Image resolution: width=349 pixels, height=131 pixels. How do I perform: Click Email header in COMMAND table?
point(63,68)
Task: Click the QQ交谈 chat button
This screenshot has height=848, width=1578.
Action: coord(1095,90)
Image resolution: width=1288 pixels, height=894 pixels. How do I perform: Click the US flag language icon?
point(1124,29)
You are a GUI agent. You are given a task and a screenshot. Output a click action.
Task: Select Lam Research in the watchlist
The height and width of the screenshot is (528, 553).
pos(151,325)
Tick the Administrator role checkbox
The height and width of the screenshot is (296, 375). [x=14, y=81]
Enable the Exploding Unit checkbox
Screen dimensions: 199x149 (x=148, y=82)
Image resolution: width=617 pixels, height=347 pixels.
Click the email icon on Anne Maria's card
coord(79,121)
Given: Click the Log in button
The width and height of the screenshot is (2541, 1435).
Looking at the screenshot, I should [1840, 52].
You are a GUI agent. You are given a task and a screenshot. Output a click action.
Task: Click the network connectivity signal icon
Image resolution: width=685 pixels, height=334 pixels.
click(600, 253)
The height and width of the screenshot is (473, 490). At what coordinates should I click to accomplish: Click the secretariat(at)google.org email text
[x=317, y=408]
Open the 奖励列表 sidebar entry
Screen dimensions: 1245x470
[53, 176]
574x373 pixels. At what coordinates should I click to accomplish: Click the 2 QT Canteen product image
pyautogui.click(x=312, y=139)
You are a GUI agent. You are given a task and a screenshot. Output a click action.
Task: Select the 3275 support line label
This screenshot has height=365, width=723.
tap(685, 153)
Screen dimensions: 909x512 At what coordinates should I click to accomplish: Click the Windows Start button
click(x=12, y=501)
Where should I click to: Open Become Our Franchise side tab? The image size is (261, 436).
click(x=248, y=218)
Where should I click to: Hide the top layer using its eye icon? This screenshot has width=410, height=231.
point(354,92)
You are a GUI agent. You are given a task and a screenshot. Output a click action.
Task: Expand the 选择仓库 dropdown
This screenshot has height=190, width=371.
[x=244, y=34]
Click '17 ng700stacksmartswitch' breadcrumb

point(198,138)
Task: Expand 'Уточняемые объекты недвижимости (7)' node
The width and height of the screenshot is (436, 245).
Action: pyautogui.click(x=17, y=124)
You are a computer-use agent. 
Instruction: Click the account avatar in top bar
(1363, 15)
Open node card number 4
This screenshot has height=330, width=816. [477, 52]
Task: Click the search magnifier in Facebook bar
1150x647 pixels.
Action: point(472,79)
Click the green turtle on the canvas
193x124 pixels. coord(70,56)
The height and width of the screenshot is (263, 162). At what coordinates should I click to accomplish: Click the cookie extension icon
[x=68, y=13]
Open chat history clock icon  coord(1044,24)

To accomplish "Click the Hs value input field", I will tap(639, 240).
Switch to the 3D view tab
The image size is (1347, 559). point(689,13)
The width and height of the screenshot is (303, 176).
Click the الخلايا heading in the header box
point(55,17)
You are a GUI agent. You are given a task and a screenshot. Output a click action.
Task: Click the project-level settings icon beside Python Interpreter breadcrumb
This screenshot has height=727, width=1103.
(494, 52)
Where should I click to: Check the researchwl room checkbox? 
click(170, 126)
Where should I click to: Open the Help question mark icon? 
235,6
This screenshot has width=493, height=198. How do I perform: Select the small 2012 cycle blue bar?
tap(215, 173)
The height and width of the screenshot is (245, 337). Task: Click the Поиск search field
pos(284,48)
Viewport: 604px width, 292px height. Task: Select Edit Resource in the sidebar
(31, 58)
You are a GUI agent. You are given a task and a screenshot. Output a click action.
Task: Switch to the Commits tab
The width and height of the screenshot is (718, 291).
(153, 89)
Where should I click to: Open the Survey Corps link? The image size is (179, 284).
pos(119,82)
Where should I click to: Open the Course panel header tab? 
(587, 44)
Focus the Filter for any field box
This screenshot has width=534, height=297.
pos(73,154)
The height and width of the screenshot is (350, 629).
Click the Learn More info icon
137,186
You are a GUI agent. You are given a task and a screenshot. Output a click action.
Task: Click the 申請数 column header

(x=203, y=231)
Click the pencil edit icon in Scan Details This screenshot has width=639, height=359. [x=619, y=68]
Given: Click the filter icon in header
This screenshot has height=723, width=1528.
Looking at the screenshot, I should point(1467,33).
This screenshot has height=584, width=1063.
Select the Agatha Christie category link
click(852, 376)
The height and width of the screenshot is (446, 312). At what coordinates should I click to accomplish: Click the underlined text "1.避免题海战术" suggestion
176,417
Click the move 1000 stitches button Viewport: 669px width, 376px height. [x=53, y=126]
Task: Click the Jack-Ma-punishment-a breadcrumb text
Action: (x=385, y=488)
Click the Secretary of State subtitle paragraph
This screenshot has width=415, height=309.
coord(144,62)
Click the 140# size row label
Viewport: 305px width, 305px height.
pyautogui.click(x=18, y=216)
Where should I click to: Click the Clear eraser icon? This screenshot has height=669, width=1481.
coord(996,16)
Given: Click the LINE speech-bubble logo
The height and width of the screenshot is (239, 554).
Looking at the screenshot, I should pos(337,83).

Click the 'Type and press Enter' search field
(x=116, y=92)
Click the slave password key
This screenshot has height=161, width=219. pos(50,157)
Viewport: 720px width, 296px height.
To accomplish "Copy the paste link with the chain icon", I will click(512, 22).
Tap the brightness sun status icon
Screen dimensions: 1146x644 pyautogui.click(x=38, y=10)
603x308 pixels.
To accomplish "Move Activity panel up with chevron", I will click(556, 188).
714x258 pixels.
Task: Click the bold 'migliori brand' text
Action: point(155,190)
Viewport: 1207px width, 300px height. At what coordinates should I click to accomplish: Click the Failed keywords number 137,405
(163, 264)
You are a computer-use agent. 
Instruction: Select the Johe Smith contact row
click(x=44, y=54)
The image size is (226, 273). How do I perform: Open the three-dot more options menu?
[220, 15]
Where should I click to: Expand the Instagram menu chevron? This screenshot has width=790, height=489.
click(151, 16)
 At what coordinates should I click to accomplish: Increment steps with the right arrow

----------------------------------------

▸ Problem to solve: Take from the listing above each line that contains the string "chat".

▸ Answer to this exercise:
Task: Click the QQ交谈 chat button
Open chat history clock icon  coord(1044,24)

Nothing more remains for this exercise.